◆ **Working data**
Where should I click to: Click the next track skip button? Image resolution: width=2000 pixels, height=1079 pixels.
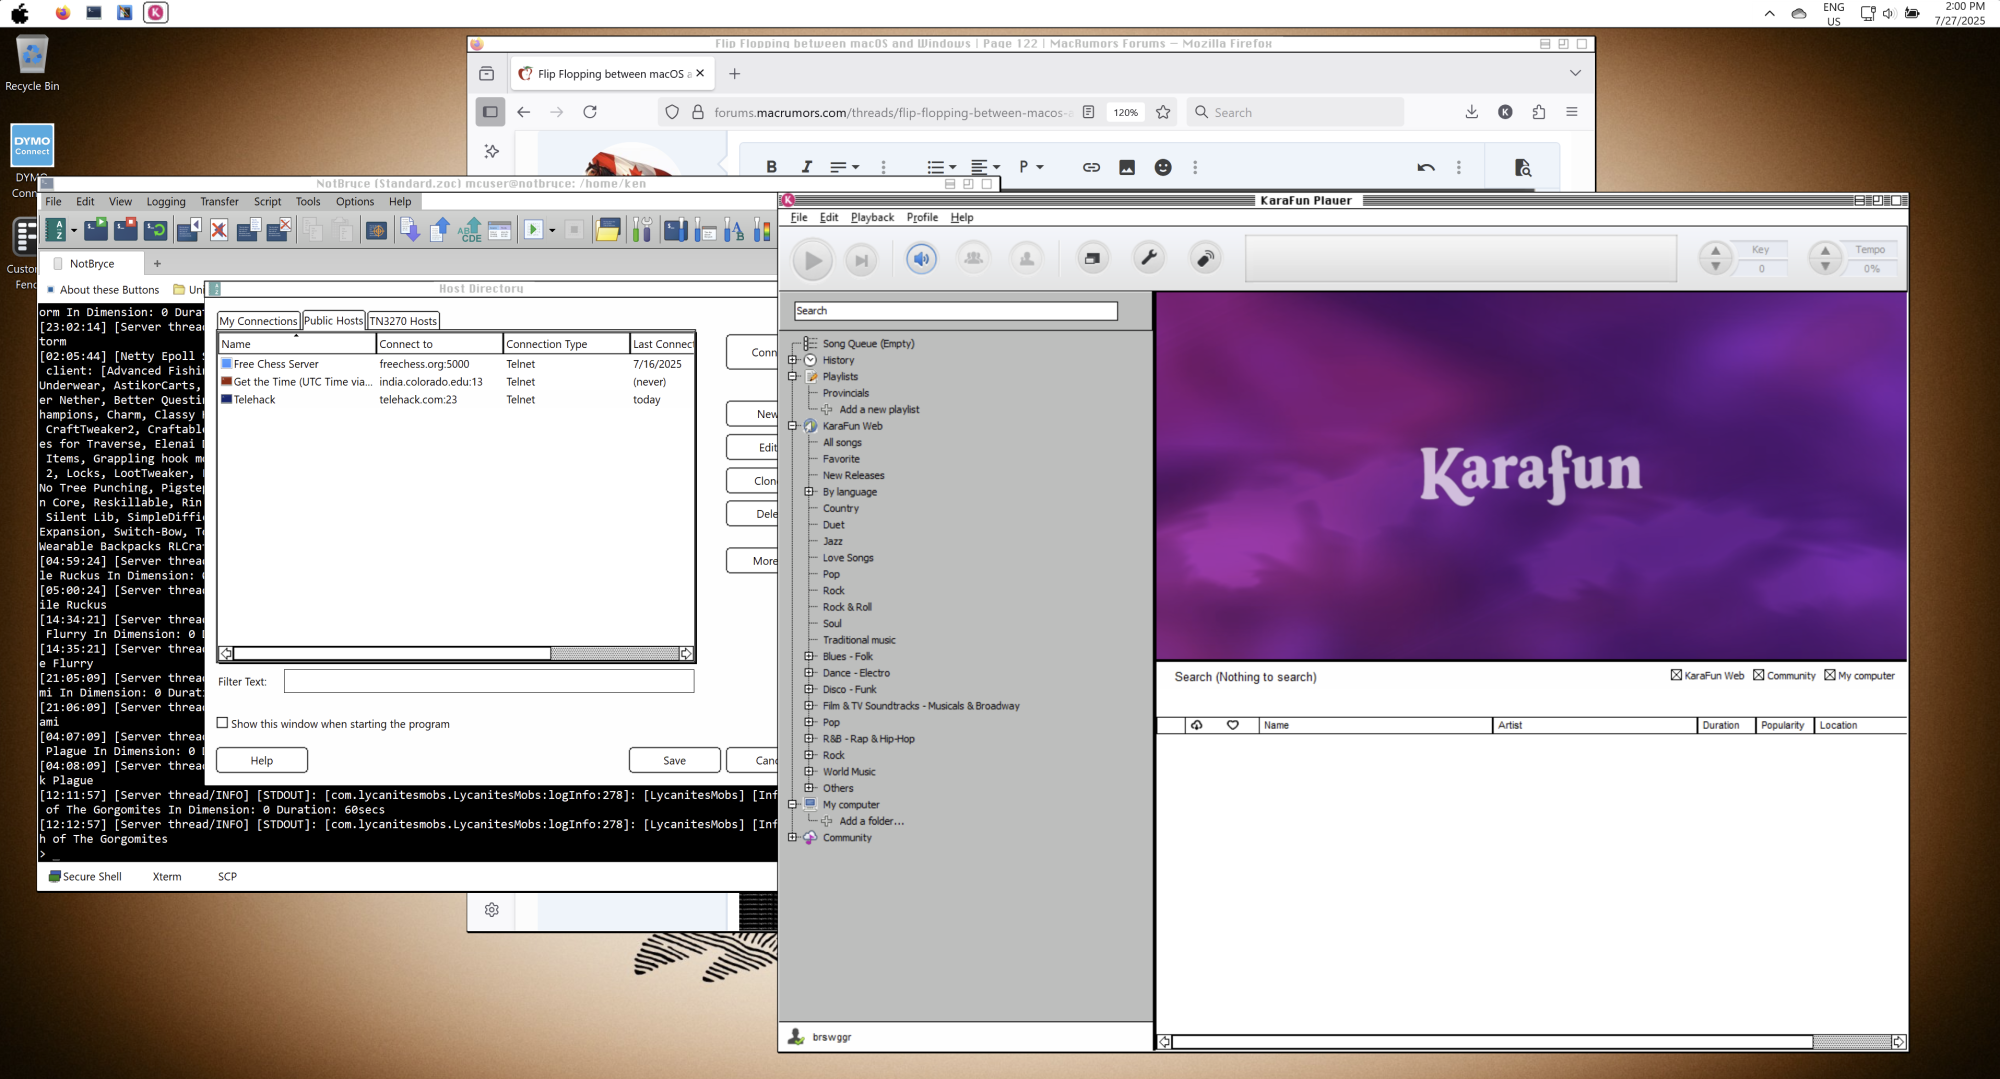[860, 261]
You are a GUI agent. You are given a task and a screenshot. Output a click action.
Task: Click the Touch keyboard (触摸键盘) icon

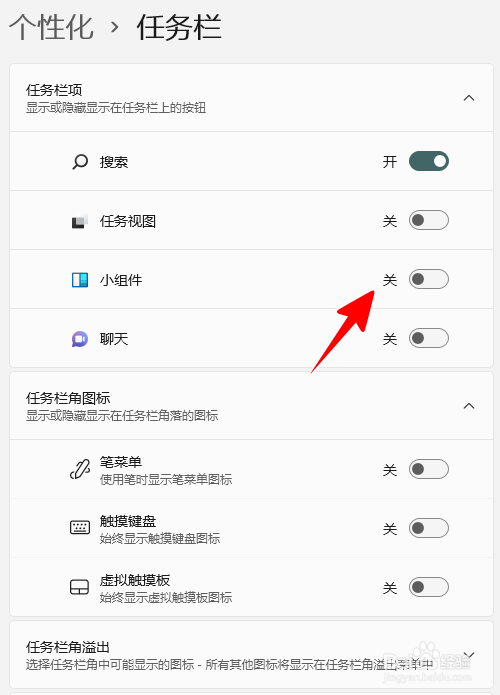point(80,528)
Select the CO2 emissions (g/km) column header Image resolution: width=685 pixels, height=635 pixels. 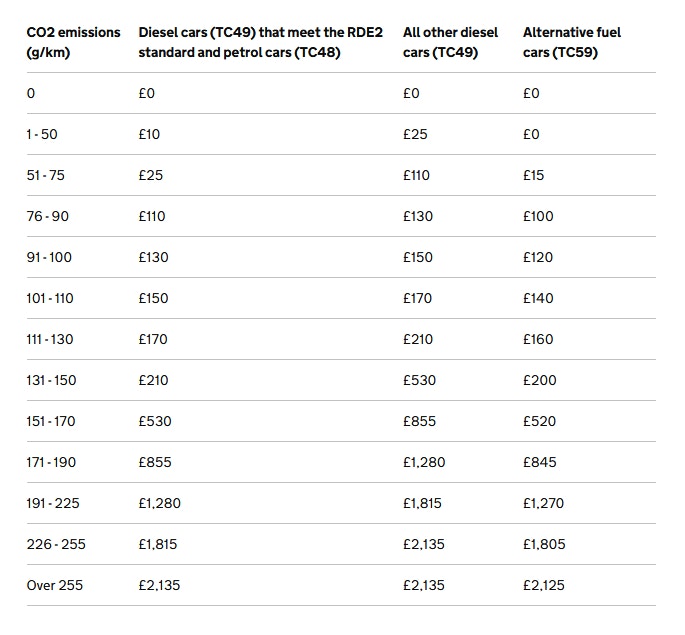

◆ **Description of the task**
Pictures stay out; reproduce exactly the lines from the one containing "You are a GUI" through the last line of the listing, both included.

◆ **Exercise response**
You are a GUI agent. You are given a task and a screenshot. Output a click action.
Task: Click the Touch keyboard (触摸键盘) icon

point(80,528)
Select the CO2 emissions (g/km) column header Image resolution: width=685 pixels, height=635 pixels. 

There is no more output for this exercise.